The core ideas of RYW consistency, as implemented in various NoSQL systems, are:
Let N = the number of copies of each record distributed across nodes of a parallel system.
Let W = the number of nodes that must successfully acknowledge a write for it to be successfully committed. By definition, W <= N.
Let R = the number of nodes that must send back the same value of a unit of data for it to be accepted as read by the system. By definition, R <= N.
The greater N-R and N-W are, the more node or network failures you can typically tolerate without blocking work.
As long as R + W > N, you are assured of RYW consistency.
Example: Let N = 3, W = 2, and R = 2. Suppose you write a record successfully to at least two nodes out of three. Further suppose that you then poll all three of the nodes. Then the only way you can get two values that agree with each other is if at least one of them — and hence both — return the value that was correctly and successfully written to at least two nodes in the first place.
In a conventional parallel DBMS, N = R = W, which is to say N-R = N-W = 0. Thus, a single hardware failure causes data operations to fail too. For some applications — e.g., highly parallel OLTP web apps — that kind of fragility is deemed unacceptable.

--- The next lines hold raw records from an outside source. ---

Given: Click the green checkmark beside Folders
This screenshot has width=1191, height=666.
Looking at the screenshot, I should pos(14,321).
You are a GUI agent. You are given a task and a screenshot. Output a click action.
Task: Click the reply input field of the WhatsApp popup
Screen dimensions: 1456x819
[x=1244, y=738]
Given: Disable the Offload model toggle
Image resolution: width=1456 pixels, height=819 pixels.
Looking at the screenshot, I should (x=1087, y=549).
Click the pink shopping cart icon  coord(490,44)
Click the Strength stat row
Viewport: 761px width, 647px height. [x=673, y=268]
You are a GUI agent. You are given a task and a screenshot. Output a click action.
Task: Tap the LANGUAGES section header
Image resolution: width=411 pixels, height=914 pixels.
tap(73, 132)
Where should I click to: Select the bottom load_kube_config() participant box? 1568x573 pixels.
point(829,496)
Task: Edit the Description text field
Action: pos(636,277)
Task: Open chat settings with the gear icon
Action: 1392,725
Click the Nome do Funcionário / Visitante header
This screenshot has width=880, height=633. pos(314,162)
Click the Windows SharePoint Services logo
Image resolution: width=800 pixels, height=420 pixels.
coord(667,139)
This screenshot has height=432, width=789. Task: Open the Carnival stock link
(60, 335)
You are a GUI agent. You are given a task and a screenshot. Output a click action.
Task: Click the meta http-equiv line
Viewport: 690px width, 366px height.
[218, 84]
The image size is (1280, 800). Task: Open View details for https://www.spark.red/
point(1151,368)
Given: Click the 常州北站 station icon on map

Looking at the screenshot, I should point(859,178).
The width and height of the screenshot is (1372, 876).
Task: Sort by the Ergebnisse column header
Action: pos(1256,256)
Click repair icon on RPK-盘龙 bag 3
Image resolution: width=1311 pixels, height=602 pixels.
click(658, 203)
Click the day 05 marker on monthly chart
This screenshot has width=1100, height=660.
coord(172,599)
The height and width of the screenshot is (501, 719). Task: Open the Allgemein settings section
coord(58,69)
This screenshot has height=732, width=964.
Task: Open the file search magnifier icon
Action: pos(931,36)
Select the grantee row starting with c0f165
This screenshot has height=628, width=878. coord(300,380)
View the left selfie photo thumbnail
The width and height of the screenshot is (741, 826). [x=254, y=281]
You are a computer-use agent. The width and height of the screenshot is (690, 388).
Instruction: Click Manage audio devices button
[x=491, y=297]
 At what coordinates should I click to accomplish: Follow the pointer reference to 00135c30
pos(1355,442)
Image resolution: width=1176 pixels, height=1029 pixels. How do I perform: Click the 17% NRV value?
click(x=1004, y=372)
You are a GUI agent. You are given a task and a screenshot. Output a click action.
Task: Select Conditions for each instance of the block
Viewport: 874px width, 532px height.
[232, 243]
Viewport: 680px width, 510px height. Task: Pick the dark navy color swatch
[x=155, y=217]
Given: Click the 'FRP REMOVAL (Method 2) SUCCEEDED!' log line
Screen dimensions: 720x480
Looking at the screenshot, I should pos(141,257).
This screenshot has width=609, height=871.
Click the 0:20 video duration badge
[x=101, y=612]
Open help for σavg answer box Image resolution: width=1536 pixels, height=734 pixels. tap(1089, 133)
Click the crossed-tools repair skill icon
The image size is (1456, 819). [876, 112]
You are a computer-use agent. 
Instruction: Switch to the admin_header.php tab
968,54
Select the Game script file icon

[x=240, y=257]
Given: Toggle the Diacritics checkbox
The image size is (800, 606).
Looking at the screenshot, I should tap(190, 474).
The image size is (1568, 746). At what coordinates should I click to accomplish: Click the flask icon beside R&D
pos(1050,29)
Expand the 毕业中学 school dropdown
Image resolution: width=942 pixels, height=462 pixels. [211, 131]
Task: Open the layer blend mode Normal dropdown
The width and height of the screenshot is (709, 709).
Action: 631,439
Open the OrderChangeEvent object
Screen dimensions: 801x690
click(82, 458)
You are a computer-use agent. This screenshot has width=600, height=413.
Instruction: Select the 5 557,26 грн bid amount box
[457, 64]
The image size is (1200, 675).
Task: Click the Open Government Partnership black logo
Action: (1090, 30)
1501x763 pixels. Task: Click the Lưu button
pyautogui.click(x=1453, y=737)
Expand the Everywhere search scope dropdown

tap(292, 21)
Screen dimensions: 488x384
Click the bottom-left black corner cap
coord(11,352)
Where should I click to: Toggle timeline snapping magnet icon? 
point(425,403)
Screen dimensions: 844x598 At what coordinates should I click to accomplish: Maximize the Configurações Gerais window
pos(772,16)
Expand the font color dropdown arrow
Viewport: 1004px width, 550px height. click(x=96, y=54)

On the other hand, if W< N, it is possible to construct edge cases in which two or more consecutive failures cause incorrect data values to actually be returned. So you want to clean up any discrepancies quickly and bring the system back to a consistent state. That is where the idea of eventual consistency comes in, although you definitely can — and in some famous NoSQL implementations actually do — have eventual consistency in a system that is not RYW consistent.
Much technology goes into eventual consistency, as well as into the data distribution and polling in the first place. And in tunable systems, the choices of N, R, and W — perhaps on a “table” by “table” basis — can get pretty interesting. I’m ducking all those subjects for now, however, not least because of how much I still have to learn about them.
One point I will note, however, is this — RYW consistency and table joins make for awkward companions. If you want to join two tables, each of them distributed across some kind of parallel cluster, there are only two possibilities:
- In most cases, the data you need to join is co-located on the same nodes.
- You’re going to have an awful lot of network traffic.
In an R = W = N scenario, co-location may be realistic. But when R < N and W < N, a join can return incorrect results even when both of the tables being joined would have been read correctly.
In our example above, we had N = 3 and R = W = 2. Single-table RYW consistency was ensured. But suppose you join two records, each of which had been written correctly to 2 out of 3 nodes — but with only 1 node being correct about both records. Then only that 1 node out of 3 will return a correct value for the join, and badness will ensue.
Any architecture I can think of to circumvent that problem results in — you guessed it — an awful lot of network traffic.